It’s difficult to know what to expect when you meet one of your heroes. Will they be everything you’ve ever dreamed of? Will they be a pompous ass? Will they disappoint you?
I look up to a lot of people in my life, like my grandmother and my high school English teacher. Others are more distant inspirations, like Julie Andrews and James Baldwin. A few weeks ago, I got to meet one of my greatest writing inspirations, Swedish author Fredrik Backman, and it was an incredibly special and unexpected experience.
I was introduced to Backman’s work by the owner of my local bookstore, Chapter Two Books. I always trust Brian for great book suggestions, so when he told me to read his debut novel, A Man Called Ove, I immediately bought it. Countless outbursts of laughter and puddles of tears later, I was hooked. I have never felt more connected to or inspired by a writer in my entire life.

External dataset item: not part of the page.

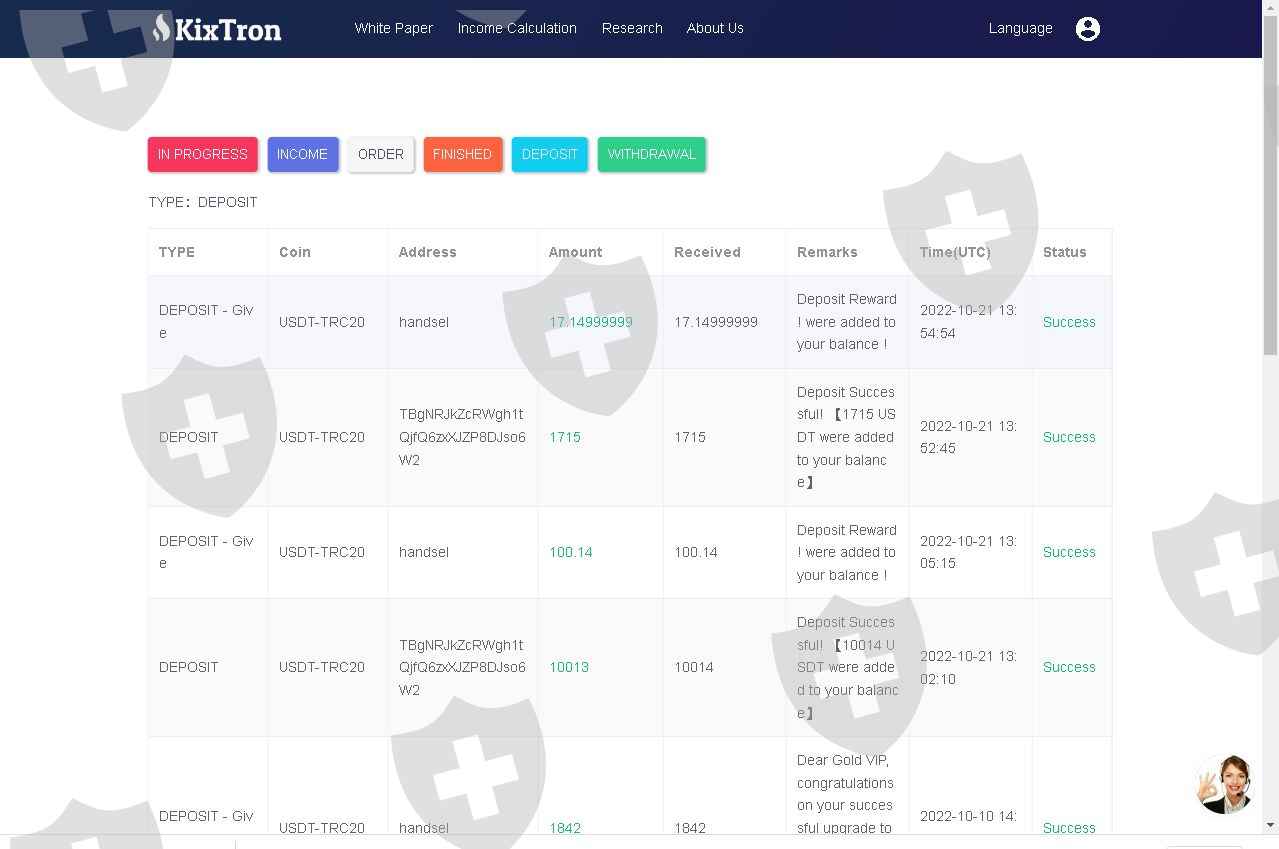The width and height of the screenshot is (1279, 849).
Task: Select the ORDER tab
Action: [381, 154]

Backman has a divine mastery of character, which is something that I truly value in a piece of literature and try to develop in my own writing. His pitch perfect world building makes the reader feel as if they are an integral part of his diverse cast of characters, making every characters’ triumphs and downfalls feel deeply personal. When I was nearing the end of Ove, I felt a wave of grief wash over my heart. I didn’t want the book to end. I sat in the blistering sun outside a St. Paul coffee shop shedding quiet tears of joy and mourning because the novel had touched me in ways I hadn’t been touched in a very long time. So when Brian told me that he booked Backman for an author interview and book signing, I was overjoyed and marked it on my calendar months in advance.
After lots of anticipation, the day finally came for the event, and I could hardly contain my joy. My mom and I arrived at the venue and found a seat in the front row right cross from his podium. I gazed around the crowded lobby, realizing I was the youngest attendee by at least 30 years with the exception of a few children and a former high school peer. I was shaking with excitement in my seat, and my mom laughed at my nervousness. Despite her mockery, she understood how big this was for me. As an aspiring writer, the prospect of getting to see a man whose depth of character and understanding of human emotion inspires me endlessly was profoundly emotional.

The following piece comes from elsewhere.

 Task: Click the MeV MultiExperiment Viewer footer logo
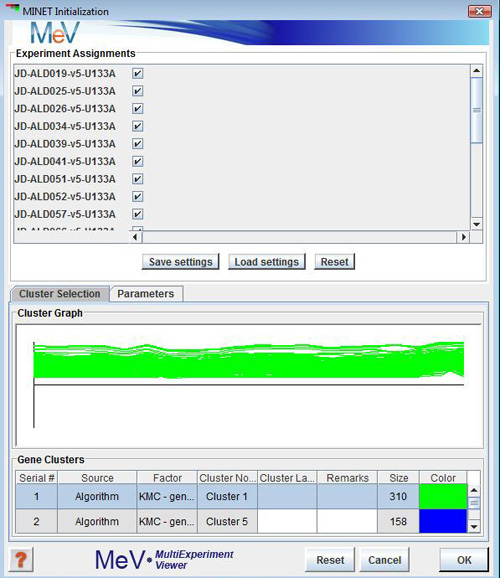164,560
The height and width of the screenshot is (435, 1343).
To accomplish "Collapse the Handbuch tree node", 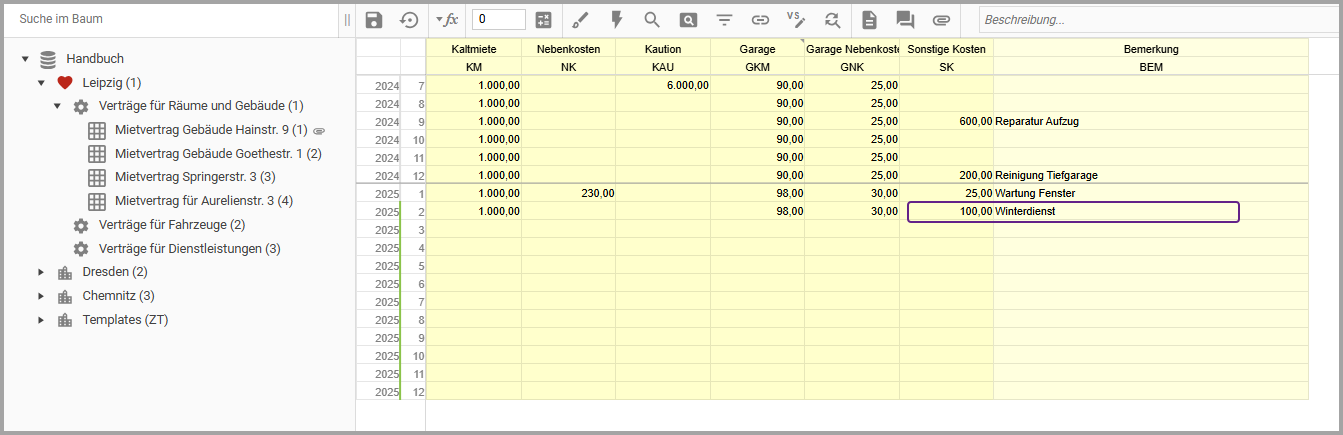I will 25,59.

Fredrick finally approached the podium with an easy awkwardness that was at the same time endearing and surprising. He answered the interviewer’s inquiries with an effortless grace, squeezing insightful observations and personal stories out of straightforward questions. The man who I built up as a literary god was no more intimidating than a small rabbit skirting through the grass, and his charisma made me feel as if he was a friend I had known most of my life. He spoke candidly about his family (his wife sounds incredibly hilarious), and his self-deprecating humor made me trust his authenticity and further admire his subtle humor in real life and in his literature.

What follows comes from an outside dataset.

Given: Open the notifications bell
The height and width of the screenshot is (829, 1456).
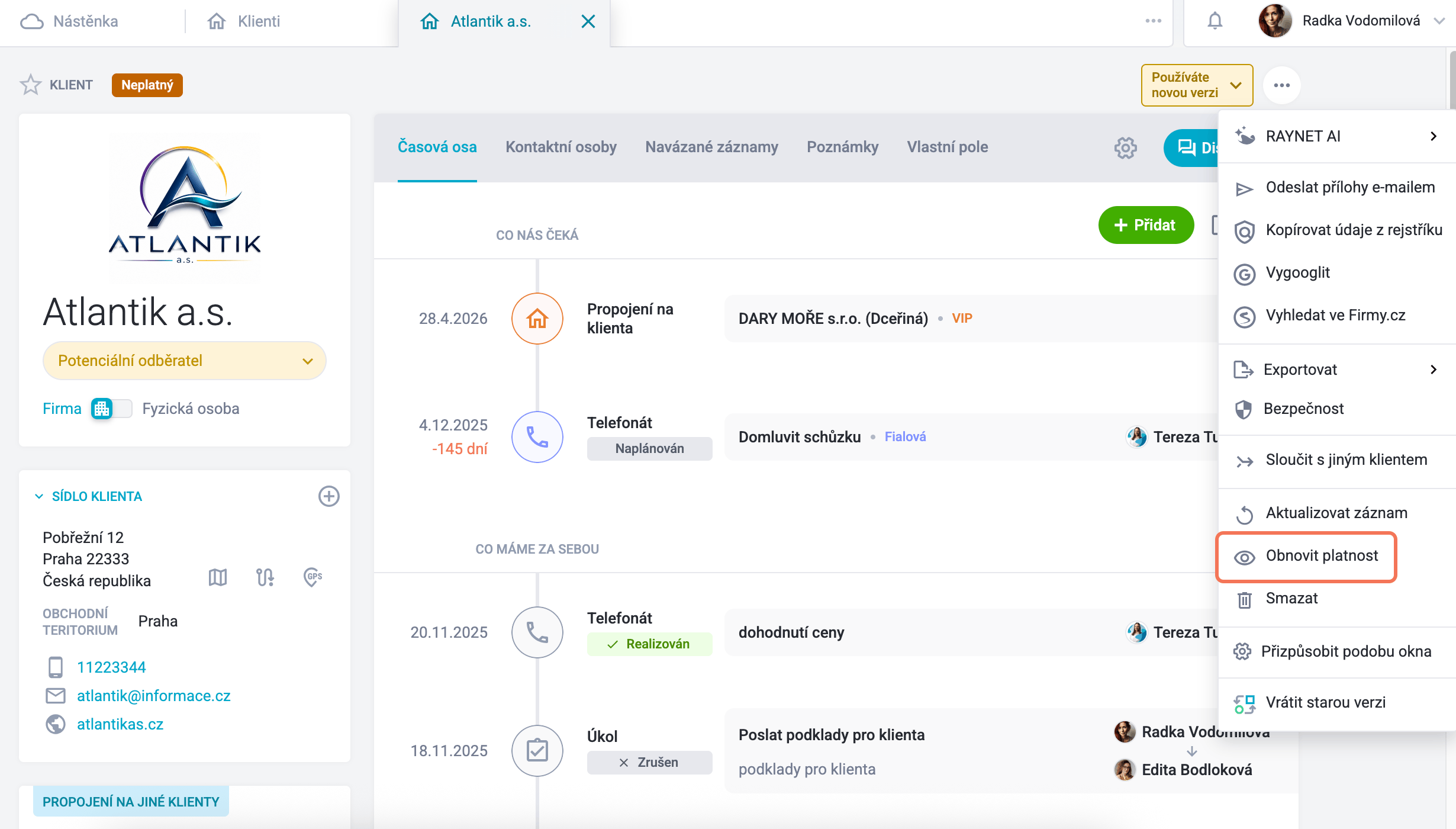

There was a book signing at the end of his speech, and my mom and I waited at the end of the line until there were just a few of us left in the library. Despite fully understanding that Fredrick is just a normal man, and therefore I needn’t be afraid of speaking to him, I was freaking out about what I would say when my turn came. There was so much I wanted to tell him. I wanted him to understand just how deeply he impacts me as a reader and as a writer. I wanted him to understand how real his characters feel to me. I wanted him to understand that thousands of miles away from his home in Sweden, he had a young Midwestern woman who considered him her biggest writing inspiration.
Of course, we never say any of these things when we’re presented with someone who has had immeasurable impact on your life. Instead, I choked and looked around for something to talk about, finally asking him about the bracelets on his arm. He told me the sweetest story about how he wanted the Mighty Ducks theme to play when his wife walked down the aisle at their wedding, and she (unsurprisingly) said no. Instead, she made him a bracelet that said “Ducks Fly Together.” That is such an absurdly romantic gesture, and I loved it. My only response was that I once did a community theater show with someone who was an extra in Mighty Ducks 3. Profound, I know. Then I basically stood there awkwardly until he finished signing my books, and I walked away kicking myself for not telling him how much he truly means to me.
Sometimes eloquence is overrated, and sometimes our words fail us. I don’t think it matters whether I would’ve stood there professing my love for his work or if I would’ve stood there in stony silence waiting for him to write a short message to some anonymous admirer. All that matters is that I was there, and that it happened. I’ll never forget meeting this man, even if he may not know the impact of his words on me as an aspiring writer.
Not all heroes wear capes. It just so happens that mine wears beaded bracelets made by his children and a band professing the words of a nineties Disney hockey team.